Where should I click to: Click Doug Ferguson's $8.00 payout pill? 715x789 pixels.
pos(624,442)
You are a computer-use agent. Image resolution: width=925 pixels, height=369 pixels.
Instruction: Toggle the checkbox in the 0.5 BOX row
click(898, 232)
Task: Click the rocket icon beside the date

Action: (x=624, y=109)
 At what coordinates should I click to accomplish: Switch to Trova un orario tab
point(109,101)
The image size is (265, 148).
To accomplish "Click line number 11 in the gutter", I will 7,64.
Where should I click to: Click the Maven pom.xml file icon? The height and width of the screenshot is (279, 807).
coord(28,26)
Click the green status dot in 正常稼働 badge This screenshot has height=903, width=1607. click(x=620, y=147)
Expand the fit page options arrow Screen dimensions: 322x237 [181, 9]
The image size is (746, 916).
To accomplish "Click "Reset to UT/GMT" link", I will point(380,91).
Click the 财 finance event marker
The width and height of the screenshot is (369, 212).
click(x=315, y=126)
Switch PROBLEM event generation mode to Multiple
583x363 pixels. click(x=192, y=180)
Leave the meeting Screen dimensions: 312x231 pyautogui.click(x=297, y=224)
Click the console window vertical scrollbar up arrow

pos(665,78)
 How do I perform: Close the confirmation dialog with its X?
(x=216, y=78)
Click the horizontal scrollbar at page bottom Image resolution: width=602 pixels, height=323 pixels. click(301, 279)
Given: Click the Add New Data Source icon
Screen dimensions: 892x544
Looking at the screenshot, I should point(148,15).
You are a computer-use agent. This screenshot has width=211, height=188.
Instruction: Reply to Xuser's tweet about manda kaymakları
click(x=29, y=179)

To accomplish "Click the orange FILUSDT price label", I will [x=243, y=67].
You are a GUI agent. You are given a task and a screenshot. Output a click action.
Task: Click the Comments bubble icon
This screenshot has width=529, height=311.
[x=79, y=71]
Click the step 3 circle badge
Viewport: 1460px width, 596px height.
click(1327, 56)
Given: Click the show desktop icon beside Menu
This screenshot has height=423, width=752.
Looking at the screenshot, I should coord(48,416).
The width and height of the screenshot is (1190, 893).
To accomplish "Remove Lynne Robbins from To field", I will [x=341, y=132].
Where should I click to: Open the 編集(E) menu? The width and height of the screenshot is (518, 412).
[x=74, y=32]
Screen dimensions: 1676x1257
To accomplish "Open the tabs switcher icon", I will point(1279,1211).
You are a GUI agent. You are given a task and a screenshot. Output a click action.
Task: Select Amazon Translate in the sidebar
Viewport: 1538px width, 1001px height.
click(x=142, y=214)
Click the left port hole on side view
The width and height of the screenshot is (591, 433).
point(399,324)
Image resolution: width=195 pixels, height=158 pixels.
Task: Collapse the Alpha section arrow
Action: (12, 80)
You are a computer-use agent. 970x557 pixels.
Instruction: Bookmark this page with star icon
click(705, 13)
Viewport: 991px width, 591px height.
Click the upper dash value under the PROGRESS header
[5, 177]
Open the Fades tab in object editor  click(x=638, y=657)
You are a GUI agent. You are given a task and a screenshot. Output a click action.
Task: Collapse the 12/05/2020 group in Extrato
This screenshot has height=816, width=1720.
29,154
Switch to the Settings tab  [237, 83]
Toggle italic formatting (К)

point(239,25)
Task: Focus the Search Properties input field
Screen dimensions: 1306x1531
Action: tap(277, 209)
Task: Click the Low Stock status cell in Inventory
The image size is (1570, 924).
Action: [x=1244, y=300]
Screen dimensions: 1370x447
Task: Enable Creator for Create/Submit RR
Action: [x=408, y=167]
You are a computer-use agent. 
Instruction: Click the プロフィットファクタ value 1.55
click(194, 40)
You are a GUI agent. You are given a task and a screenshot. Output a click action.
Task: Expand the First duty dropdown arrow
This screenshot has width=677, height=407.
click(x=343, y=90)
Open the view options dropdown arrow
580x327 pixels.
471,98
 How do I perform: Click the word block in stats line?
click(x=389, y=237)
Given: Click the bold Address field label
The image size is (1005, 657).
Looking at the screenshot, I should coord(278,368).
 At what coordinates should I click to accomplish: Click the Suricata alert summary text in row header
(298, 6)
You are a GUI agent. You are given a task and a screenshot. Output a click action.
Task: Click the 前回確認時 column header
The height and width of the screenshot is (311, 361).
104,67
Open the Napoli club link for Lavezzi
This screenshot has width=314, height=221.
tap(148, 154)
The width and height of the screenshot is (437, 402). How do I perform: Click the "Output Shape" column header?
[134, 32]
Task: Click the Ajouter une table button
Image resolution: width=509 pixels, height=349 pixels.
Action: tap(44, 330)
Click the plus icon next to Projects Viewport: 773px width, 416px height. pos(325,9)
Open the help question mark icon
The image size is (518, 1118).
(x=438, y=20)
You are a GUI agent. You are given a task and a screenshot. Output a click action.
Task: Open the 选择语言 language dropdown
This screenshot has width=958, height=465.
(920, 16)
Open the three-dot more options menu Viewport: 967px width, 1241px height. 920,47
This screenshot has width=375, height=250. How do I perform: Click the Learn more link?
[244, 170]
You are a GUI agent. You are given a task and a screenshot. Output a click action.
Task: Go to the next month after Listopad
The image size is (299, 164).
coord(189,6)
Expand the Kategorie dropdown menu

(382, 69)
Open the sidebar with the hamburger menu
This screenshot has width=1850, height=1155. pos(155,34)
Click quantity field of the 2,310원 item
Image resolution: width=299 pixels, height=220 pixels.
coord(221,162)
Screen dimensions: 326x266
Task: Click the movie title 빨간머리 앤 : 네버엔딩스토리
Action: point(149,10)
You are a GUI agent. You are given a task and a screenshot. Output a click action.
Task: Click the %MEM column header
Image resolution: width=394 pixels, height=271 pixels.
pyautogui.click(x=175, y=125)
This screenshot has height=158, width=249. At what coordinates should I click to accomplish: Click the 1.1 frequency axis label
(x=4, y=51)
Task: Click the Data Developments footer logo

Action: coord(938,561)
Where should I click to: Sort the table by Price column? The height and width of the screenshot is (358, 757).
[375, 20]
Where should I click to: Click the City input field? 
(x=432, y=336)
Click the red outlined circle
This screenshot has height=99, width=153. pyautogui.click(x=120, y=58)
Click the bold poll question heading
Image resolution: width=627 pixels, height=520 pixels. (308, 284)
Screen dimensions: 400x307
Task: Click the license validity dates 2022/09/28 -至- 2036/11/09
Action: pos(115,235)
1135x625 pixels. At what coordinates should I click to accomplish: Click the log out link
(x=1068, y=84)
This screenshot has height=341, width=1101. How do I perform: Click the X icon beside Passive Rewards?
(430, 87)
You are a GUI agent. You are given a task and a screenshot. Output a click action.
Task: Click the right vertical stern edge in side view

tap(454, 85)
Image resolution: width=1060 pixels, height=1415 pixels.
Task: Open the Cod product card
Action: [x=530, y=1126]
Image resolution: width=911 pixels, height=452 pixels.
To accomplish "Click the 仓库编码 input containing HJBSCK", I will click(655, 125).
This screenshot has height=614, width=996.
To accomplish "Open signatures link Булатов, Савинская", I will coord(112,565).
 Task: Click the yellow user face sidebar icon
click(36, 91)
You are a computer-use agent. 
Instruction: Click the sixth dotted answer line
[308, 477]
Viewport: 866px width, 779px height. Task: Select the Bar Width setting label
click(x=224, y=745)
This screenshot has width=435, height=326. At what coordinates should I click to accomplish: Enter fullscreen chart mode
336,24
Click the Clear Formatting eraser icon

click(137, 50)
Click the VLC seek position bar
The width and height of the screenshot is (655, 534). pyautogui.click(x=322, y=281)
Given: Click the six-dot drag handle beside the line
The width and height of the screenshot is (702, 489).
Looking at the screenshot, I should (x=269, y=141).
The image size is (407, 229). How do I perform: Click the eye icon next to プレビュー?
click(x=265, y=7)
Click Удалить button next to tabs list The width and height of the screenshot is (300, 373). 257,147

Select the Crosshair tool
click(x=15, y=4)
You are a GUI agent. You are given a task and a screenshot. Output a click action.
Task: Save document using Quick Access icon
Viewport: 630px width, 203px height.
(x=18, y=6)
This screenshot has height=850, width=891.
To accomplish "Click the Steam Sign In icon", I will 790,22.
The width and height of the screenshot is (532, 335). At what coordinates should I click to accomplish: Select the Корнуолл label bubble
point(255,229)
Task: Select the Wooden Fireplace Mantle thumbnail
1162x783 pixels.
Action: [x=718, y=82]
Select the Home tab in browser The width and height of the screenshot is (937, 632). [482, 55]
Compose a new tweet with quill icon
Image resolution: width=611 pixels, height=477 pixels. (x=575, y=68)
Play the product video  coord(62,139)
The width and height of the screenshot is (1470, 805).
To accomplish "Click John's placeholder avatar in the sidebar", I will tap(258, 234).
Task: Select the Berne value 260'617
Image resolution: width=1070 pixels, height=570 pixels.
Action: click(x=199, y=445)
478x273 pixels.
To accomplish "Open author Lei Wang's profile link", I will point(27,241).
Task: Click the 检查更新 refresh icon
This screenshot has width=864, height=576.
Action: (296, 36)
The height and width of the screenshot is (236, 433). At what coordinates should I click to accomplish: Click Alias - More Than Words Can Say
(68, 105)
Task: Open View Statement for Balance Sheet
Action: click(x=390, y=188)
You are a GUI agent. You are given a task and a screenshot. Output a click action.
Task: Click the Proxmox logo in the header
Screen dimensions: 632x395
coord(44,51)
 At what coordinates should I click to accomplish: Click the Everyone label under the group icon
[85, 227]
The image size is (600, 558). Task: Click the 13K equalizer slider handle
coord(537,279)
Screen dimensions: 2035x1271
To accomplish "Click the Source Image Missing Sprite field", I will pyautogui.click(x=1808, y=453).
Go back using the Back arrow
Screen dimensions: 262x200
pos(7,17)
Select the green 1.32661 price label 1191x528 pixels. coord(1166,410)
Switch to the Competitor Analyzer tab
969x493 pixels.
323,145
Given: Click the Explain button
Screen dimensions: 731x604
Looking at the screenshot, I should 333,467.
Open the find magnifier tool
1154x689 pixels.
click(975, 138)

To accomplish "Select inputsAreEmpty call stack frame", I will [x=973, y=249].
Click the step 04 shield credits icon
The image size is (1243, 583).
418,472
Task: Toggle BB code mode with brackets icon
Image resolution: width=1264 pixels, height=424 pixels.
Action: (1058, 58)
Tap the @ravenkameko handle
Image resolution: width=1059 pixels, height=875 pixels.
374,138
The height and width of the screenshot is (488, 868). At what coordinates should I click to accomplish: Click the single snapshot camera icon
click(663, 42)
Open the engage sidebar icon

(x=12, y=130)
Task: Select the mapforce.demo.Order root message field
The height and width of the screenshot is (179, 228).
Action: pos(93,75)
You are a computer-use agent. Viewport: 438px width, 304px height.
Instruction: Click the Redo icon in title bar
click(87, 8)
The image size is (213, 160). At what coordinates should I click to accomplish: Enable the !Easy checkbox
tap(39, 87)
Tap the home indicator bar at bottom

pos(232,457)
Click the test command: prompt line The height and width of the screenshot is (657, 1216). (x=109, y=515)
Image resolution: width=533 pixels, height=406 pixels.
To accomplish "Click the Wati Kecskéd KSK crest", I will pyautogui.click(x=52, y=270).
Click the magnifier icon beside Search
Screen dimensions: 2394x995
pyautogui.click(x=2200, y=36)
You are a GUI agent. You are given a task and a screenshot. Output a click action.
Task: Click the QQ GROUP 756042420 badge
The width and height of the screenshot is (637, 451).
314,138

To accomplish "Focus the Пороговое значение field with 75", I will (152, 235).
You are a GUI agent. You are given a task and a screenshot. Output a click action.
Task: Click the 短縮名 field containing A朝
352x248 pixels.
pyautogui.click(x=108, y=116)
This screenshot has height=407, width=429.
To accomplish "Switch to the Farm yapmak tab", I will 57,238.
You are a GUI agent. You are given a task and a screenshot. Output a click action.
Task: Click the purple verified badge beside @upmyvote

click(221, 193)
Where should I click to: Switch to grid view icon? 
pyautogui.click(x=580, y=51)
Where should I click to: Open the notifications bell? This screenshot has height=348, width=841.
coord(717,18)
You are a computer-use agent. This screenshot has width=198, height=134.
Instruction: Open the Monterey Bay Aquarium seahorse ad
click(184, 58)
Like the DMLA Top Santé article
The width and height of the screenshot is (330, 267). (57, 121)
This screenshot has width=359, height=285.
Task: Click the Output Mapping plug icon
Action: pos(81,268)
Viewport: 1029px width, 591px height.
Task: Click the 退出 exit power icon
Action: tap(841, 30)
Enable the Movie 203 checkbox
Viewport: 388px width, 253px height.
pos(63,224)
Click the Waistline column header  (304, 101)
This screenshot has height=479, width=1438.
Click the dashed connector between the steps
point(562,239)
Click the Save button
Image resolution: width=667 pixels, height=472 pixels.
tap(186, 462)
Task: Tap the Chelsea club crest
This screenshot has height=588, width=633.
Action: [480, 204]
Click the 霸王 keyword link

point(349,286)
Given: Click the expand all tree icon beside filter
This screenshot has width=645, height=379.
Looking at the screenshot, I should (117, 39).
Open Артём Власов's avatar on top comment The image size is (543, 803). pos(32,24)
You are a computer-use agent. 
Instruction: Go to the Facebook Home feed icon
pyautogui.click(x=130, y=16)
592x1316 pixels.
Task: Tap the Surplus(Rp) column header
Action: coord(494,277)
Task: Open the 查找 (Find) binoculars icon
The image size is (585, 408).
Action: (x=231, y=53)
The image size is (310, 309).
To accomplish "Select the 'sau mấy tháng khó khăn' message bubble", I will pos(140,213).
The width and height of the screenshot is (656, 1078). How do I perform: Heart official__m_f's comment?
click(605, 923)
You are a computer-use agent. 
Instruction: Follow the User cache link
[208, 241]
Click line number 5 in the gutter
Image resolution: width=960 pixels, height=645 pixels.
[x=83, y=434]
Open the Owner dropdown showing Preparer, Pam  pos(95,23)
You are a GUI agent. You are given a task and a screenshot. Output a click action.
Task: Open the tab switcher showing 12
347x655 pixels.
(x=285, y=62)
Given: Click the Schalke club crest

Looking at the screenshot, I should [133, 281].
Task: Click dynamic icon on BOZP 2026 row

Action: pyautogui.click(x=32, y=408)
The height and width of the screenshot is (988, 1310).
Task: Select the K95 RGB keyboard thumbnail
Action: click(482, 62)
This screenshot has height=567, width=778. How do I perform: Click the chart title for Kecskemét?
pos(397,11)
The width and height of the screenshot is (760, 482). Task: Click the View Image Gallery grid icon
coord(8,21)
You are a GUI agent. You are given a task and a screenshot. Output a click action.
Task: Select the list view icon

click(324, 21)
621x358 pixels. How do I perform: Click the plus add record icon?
··········
EXERCISE OBJECTIVE
Output should match, line for line, the stretch of the material above from the line holding "Leave the meeting" through the line holding "Task: Click the Comments bubble icon".

ANSWER FOR THE TASK
Leave the meeting Screen dimensions: 312x231 pyautogui.click(x=297, y=224)
Click the console window vertical scrollbar up arrow

pos(665,78)
 How do I perform: Close the confirmation dialog with its X?
(x=216, y=78)
Click the horizontal scrollbar at page bottom Image resolution: width=602 pixels, height=323 pixels. click(301, 279)
Given: Click the Add New Data Source icon
Screen dimensions: 892x544
Looking at the screenshot, I should point(148,15).
You are a computer-use agent. This screenshot has width=211, height=188.
Instruction: Reply to Xuser's tweet about manda kaymakları
click(x=29, y=179)

To accomplish "Click the orange FILUSDT price label", I will [x=243, y=67].
You are a GUI agent. You are given a task and a screenshot. Output a click action.
Task: Click the Comments bubble icon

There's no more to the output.